### Quoted passage
^^^^^^^^^^^^^^^^

No locks needed · Multiple threads read/write different offsets simultaneously
No seek overhead · Direct offset access, no syscall to move file pointer
Atomic operations · Single pwrite call writes header + data + footer atomically
Cursor independence · Each cursor maintains its own position, no shared state

Atomic Offset Allocation

Writers allocate offsets atomically from the file size:

uint64_t offset = atomic_fetch_add(&bm->current_file_size, total_size);
pwrite(fd, data, total_size, offset);

This enables lock-free concurrent writes - multiple threads can write different blocks simultaneously without coordination.

Checksum Validation

Every block has an xxHash32 checksum of its data. On read:

Read header to get size and stored checksum
Read data
Compute xxHash32 of data
Compare with stored checksum
If mismatch, return corruption error

Crash Recovery Modes

Permissive mode (WAL files) · Walk backward, truncate to last valid block
Strict mode (SSTable files) · Any corruption in last block rejects entire file

This reflects their roles: WAL files are temporary and rebuilt on recovery; SSTables are permanent and must be correct.

^^^^^^^^^^^^^^^^

### The tasks
(A) In the text on block files, rewrite the paragraph that begins "This reflects their roles" as a short list.
(B) Carry the text on block files forward from its final sentence.
The lines after this point come from a different source than the text on block files.

### Data
^^^^^^^^^^^^^^^^

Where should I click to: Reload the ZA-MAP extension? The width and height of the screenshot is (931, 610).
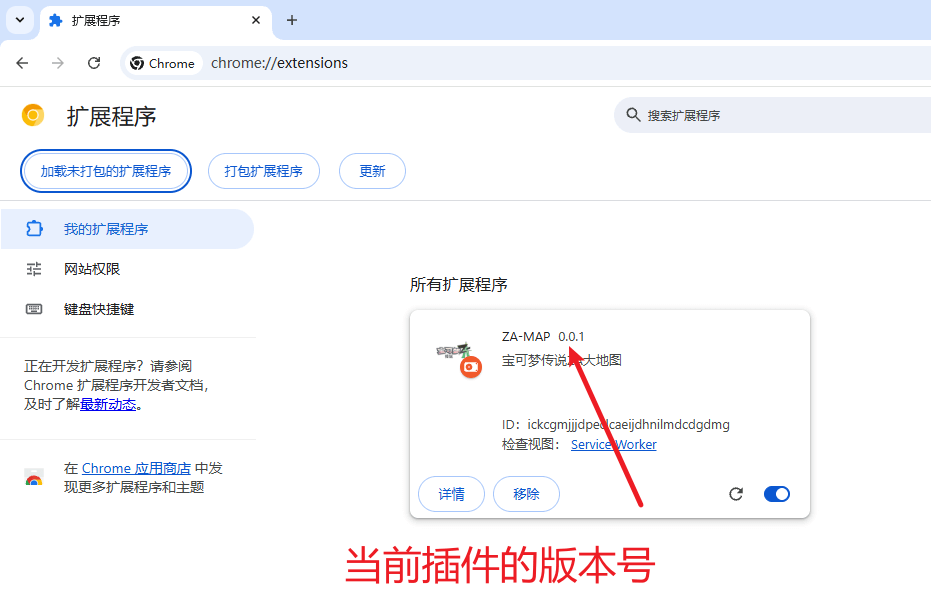click(736, 494)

^^^^^^^^^^^^^^^^

### Exercise answers
(A)
- WAL files are temporary and are rebuilt on recovery.
- SSTables are permanent and must be correct.

(B)
Background Workers · Hybrid Lock-Free Queues

TidesDB uses a hybrid queue design that combines lock-free reads with mutex-protected writes:

Queue Architecture

typedef struct {
    queue_node_t *head;                    // Protected by mutex for writes
    _Atomic(queue_node_t *) atomic_head;   // Lock-free for reads
    queue_node_t *tail;
    _Atomic(size_t) size;                  // Lock-free size queries
    pthread_mutex_t lock;
    pthread_cond_t not_empty;
    queue_node_t *node_pool;               // Up to 64 reusable nodes
} queue_t;

Lock-Free Size Queries

The size is stored atomically, allowing threads to check queue depth without acquiring locks:

size_t queue_size(queue_t *queue) {
    return atomic_load_explicit(&queue->size, memory_order_relaxed);
}

This is used throughout TidesDB to check if work remains without blocking (e.g., checking if immutable memtables need flushing).

Node Pooling

The queue maintains a pool of up to 64 reusable nodes. Instead of malloc/free on every enqueue/dequeue:

Enqueue · Allocate from pool if available, else malloc
Dequeue · Return node to pool if space available, else free

On high-throughput workloads where memtables flush frequently, this eliminates thousands of allocations per second.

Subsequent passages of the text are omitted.